Even so, a majority of customers prefer using self-service systems for routine questions and requests. Examples are things like prescription refills, checking orders or flight status, account balance, store hours/locations, and tracking shipments. If customers are on a wireless phone, they’re even more amenable to self-service.

How can we have yucky experiences and still prefer self-service for lots of stuff? Well, there are advantages to well-crafted self-service solutions:

  • The system is available 24/7/365
  • Customers don’t have to wait in queue for an agent to get their answer
  • Customers get their answers quickly with little delay

So, how can we design self-service solutions to help service providers and customers?

  • Always give customers a way to opt-out to an agent, and share it with them.
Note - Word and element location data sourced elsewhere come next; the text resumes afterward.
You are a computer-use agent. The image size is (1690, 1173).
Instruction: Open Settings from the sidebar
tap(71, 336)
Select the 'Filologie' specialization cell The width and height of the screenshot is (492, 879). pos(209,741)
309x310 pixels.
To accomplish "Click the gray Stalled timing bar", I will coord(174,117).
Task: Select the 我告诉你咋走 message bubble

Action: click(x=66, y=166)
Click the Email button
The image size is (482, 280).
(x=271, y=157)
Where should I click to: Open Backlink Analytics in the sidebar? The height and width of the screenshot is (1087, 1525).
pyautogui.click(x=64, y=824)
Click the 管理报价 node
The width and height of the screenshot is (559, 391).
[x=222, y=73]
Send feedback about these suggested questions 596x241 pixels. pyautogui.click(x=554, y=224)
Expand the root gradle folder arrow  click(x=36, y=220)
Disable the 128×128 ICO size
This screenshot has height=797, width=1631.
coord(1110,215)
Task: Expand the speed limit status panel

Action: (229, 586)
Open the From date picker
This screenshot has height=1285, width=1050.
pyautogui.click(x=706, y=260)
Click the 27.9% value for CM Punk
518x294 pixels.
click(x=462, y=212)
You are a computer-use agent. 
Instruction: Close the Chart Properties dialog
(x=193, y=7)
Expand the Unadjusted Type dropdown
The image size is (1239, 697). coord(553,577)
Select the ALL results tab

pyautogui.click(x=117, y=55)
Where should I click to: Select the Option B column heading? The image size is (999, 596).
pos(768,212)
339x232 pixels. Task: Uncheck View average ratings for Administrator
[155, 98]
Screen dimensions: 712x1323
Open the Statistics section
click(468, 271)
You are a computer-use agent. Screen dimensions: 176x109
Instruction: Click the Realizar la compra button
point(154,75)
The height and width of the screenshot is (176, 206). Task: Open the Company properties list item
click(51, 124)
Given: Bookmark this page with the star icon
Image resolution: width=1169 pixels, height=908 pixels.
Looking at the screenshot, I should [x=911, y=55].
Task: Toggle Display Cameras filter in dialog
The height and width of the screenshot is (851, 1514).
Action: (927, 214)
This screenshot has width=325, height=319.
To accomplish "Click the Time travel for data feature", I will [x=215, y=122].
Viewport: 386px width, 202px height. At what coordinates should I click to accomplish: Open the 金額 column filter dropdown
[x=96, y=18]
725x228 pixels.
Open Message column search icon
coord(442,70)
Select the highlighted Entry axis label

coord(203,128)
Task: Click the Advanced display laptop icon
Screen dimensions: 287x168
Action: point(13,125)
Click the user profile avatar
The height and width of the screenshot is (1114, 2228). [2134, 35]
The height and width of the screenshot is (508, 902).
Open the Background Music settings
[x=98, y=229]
If they know they can always reach out to an agent easily, customers are more likely to try self-service. (In fact, 77% of customers say this is critical to a self-service system1.)
  • Whenever possible, keep the IVR to three choices or less at every branch. This makes it possible for a busy caller to retain the choices upon first hearing and be better able to make the right selection the first time.
  • Design the IVR with the customer in mind. How do they describe their questions/problems? Use words your customers use and understand.

To summarize:

  1. Always show the exit sign.
  2. Don’t create big forks in the road.
  3. Don’t make it hard to find the way.

Despite occasional crummy experiences, customers still find value in self-service. As service providers, our job is to make sure self-service is designed to encourage customer use and to help with common questions.


1Source: “Driving Consumer Engagement With Automated Telephone Customer Service,” Forrester, September 2009.